_YOUR GOAL_: Reproduce the whole listing below exactly.

_DATA UNDER STUDY_:
::::

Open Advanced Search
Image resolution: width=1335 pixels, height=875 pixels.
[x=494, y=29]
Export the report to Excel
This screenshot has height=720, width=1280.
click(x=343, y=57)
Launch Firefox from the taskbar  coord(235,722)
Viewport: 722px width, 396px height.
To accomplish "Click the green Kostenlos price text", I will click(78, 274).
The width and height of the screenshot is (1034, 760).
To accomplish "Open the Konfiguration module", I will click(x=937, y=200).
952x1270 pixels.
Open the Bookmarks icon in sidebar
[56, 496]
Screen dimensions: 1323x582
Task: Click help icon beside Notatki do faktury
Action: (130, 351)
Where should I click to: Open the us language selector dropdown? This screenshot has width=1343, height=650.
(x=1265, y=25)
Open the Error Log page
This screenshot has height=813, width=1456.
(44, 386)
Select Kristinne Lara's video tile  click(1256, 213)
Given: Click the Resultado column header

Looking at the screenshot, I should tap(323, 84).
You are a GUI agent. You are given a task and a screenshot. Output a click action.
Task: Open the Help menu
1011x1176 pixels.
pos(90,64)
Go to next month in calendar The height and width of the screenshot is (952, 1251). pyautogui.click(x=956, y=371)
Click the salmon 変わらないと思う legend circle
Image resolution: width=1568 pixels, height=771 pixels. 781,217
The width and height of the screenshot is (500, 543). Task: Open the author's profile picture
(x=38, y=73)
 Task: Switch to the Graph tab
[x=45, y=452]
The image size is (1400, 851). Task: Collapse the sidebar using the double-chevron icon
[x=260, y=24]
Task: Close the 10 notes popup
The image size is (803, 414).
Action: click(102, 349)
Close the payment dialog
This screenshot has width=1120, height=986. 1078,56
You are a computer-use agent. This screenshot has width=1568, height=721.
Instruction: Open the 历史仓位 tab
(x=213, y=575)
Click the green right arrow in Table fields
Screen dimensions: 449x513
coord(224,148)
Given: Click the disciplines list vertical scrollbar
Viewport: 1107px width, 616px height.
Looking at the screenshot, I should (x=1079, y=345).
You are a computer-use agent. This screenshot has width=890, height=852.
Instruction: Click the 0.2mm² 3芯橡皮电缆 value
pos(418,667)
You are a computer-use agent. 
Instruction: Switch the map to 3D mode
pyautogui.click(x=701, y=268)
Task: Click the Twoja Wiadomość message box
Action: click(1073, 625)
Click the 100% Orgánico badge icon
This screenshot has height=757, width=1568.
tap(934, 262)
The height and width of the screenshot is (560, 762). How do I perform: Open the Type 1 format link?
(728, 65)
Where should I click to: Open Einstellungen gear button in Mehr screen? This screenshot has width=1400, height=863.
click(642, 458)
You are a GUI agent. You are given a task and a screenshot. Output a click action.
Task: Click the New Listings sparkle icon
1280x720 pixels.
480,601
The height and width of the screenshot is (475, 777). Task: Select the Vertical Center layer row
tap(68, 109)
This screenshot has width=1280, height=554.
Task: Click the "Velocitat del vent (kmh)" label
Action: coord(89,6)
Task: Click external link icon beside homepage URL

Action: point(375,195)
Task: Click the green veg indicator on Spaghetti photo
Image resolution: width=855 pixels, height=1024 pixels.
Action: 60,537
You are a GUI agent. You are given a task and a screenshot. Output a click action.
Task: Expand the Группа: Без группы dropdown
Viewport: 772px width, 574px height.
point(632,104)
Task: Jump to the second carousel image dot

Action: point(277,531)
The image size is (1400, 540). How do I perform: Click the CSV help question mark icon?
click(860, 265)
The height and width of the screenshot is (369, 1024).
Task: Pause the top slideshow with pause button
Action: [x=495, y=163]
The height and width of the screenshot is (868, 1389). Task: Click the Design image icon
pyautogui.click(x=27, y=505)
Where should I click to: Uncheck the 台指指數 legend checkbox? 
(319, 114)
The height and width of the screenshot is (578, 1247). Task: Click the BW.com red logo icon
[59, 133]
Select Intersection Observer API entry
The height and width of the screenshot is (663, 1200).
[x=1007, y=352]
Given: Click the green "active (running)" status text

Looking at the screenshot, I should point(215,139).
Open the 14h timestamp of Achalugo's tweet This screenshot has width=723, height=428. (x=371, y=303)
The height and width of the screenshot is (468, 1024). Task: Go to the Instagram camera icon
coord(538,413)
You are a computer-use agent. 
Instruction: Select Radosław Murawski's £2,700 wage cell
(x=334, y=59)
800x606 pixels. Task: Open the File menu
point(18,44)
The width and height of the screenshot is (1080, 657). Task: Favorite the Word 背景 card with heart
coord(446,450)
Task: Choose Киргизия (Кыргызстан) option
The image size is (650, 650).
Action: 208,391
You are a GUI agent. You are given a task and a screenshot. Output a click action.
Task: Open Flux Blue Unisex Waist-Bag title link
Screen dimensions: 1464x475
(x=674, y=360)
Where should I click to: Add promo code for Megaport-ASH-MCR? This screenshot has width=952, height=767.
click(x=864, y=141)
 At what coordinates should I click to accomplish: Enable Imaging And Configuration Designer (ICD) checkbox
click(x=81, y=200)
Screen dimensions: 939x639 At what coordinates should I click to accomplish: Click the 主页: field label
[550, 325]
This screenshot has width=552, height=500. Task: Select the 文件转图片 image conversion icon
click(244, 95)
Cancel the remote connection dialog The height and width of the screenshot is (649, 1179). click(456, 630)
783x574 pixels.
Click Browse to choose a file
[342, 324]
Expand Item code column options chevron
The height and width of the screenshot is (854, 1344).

::::

_RESULT OF THE EXERCISE_:
Open Advanced Search
Image resolution: width=1335 pixels, height=875 pixels.
[x=494, y=29]
Export the report to Excel
This screenshot has height=720, width=1280.
click(x=343, y=57)
Launch Firefox from the taskbar  coord(235,722)
Viewport: 722px width, 396px height.
To accomplish "Click the green Kostenlos price text", I will click(78, 274).
The width and height of the screenshot is (1034, 760).
To accomplish "Open the Konfiguration module", I will click(x=937, y=200).
952x1270 pixels.
Open the Bookmarks icon in sidebar
[56, 496]
Screen dimensions: 1323x582
Task: Click help icon beside Notatki do faktury
Action: (130, 351)
Where should I click to: Open the us language selector dropdown? This screenshot has width=1343, height=650.
(x=1265, y=25)
Open the Error Log page
This screenshot has height=813, width=1456.
(44, 386)
Select Kristinne Lara's video tile  click(1256, 213)
Given: Click the Resultado column header

Looking at the screenshot, I should tap(323, 84).
You are a GUI agent. You are given a task and a screenshot. Output a click action.
Task: Open the Help menu
1011x1176 pixels.
pos(90,64)
Go to next month in calendar The height and width of the screenshot is (952, 1251). pyautogui.click(x=956, y=371)
Click the salmon 変わらないと思う legend circle
Image resolution: width=1568 pixels, height=771 pixels. 781,217
The width and height of the screenshot is (500, 543). Task: Open the author's profile picture
(x=38, y=73)
 Task: Switch to the Graph tab
[x=45, y=452]
The image size is (1400, 851). Task: Collapse the sidebar using the double-chevron icon
[x=260, y=24]
Task: Close the 10 notes popup
The image size is (803, 414).
Action: click(102, 349)
Close the payment dialog
This screenshot has width=1120, height=986. 1078,56
You are a computer-use agent. This screenshot has width=1568, height=721.
Instruction: Open the 历史仓位 tab
(x=213, y=575)
Click the green right arrow in Table fields
Screen dimensions: 449x513
coord(224,148)
Given: Click the disciplines list vertical scrollbar
Viewport: 1107px width, 616px height.
Looking at the screenshot, I should (x=1079, y=345).
You are a computer-use agent. This screenshot has width=890, height=852.
Instruction: Click the 0.2mm² 3芯橡皮电缆 value
pos(418,667)
You are a computer-use agent. 
Instruction: Switch the map to 3D mode
pyautogui.click(x=701, y=268)
Task: Click the Twoja Wiadomość message box
Action: click(1073, 625)
Click the 100% Orgánico badge icon
This screenshot has height=757, width=1568.
tap(934, 262)
The height and width of the screenshot is (560, 762). How do I perform: Open the Type 1 format link?
(728, 65)
Where should I click to: Open Einstellungen gear button in Mehr screen? This screenshot has width=1400, height=863.
click(642, 458)
You are a GUI agent. You are given a task and a screenshot. Output a click action.
Task: Click the New Listings sparkle icon
1280x720 pixels.
480,601
The height and width of the screenshot is (475, 777). Task: Select the Vertical Center layer row
tap(68, 109)
This screenshot has width=1280, height=554.
Task: Click the "Velocitat del vent (kmh)" label
Action: coord(89,6)
Task: Click external link icon beside homepage URL

Action: point(375,195)
Task: Click the green veg indicator on Spaghetti photo
Image resolution: width=855 pixels, height=1024 pixels.
Action: 60,537
You are a GUI agent. You are given a task and a screenshot. Output a click action.
Task: Expand the Группа: Без группы dropdown
Viewport: 772px width, 574px height.
point(632,104)
Task: Jump to the second carousel image dot

Action: point(277,531)
The image size is (1400, 540). How do I perform: Click the CSV help question mark icon?
click(860, 265)
The height and width of the screenshot is (369, 1024).
Task: Pause the top slideshow with pause button
Action: [x=495, y=163]
The height and width of the screenshot is (868, 1389). Task: Click the Design image icon
pyautogui.click(x=27, y=505)
Where should I click to: Uncheck the 台指指數 legend checkbox? 
(319, 114)
The height and width of the screenshot is (578, 1247). Task: Click the BW.com red logo icon
[59, 133]
Select Intersection Observer API entry
The height and width of the screenshot is (663, 1200).
[x=1007, y=352]
Given: Click the green "active (running)" status text

Looking at the screenshot, I should point(215,139).
Open the 14h timestamp of Achalugo's tweet This screenshot has width=723, height=428. (x=371, y=303)
The height and width of the screenshot is (468, 1024). Task: Go to the Instagram camera icon
coord(538,413)
You are a computer-use agent. 
Instruction: Select Radosław Murawski's £2,700 wage cell
(x=334, y=59)
800x606 pixels. Task: Open the File menu
point(18,44)
The width and height of the screenshot is (1080, 657). Task: Favorite the Word 背景 card with heart
coord(446,450)
Task: Choose Киргизия (Кыргызстан) option
The image size is (650, 650).
Action: 208,391
You are a GUI agent. You are given a task and a screenshot. Output a click action.
Task: Open Flux Blue Unisex Waist-Bag title link
Screen dimensions: 1464x475
(x=674, y=360)
Where should I click to: Add promo code for Megaport-ASH-MCR? This screenshot has width=952, height=767.
click(x=864, y=141)
 At what coordinates should I click to accomplish: Enable Imaging And Configuration Designer (ICD) checkbox
click(x=81, y=200)
Screen dimensions: 939x639 At what coordinates should I click to accomplish: Click the 主页: field label
[550, 325]
This screenshot has width=552, height=500. Task: Select the 文件转图片 image conversion icon
click(244, 95)
Cancel the remote connection dialog The height and width of the screenshot is (649, 1179). click(456, 630)
783x574 pixels.
Click Browse to choose a file
[342, 324]
Expand Item code column options chevron
The height and width of the screenshot is (854, 1344).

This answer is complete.